* ACTIVITIES:
a) Reproduce the text below on pyrazole KDM5B inhibitors, copying everything from "Research paper" down to "activities for SARs.".
b) According to the text below on pyrazole KDM5B inhibitors, which cell line's proliferation and migration can compound 27 ab inhibit?
** TEXT SHOWN follows **
Research paper
Discovery of pyrazole derivatives as cellular active inhibitors of histone lysine specific demethylase 5B (KDM5B/JARID1B)

https://doi.org/10.1016/j.ejmech.2020.112161Get rights and content

Highlights

  • Pyrazole derivatives were discovered as novel KDM5B inhibitors.

  • 35 compounds were synthesized and studied on their KDM5B inhibitory activities for SARs.

  • Compound 27 ab is a potent and cellular active KDM5B inhibitor that can inhibit MKN45 cell proliferation and migration.
** End of TEXT SHOWN **
** SUPPLIED INFORMATION follows **
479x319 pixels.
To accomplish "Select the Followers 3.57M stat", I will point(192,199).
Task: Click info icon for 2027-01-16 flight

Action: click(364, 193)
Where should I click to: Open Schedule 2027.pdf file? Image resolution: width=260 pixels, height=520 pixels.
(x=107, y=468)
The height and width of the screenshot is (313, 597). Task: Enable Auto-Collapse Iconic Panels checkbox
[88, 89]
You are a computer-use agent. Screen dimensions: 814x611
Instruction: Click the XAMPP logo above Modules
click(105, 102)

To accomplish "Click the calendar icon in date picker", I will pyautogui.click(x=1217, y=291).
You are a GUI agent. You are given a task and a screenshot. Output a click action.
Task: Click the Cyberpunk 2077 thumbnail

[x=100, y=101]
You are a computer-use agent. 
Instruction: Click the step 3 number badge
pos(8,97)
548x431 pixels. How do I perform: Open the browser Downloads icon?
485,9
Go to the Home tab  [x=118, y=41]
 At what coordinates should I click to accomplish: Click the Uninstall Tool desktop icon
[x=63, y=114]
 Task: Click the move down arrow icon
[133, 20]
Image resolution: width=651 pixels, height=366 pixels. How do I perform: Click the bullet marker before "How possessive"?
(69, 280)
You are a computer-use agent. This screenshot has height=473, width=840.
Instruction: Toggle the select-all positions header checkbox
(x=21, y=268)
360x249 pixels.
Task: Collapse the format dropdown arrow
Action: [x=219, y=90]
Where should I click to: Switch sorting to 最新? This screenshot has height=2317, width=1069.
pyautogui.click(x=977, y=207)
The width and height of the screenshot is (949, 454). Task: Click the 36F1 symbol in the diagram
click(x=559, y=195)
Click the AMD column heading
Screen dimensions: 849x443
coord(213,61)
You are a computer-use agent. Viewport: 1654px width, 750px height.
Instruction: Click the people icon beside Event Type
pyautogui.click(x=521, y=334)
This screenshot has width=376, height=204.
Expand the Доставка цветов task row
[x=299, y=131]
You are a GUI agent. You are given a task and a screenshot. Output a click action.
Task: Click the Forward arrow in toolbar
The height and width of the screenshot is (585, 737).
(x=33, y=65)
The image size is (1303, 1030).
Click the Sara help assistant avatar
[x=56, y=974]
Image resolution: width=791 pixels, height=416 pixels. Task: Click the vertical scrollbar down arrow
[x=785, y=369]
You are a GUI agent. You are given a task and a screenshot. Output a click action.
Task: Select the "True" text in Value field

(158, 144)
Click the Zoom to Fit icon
** End of SUPPLIED INFORMATION **
* ACTIVITY ANSWERS:
a)
Research paper
Discovery of pyrazole derivatives as cellular active inhibitors of histone lysine specific demethylase 5B (KDM5B/JARID1B)

https://doi.org/10.1016/j.ejmech.2020.112161Get rights and content

Highlights

  • Pyrazole derivatives were discovered as novel KDM5B inhibitors.

  • 35 compounds were synthesized and studied on their KDM5B inhibitory activities for SARs.

b) MKN45 cells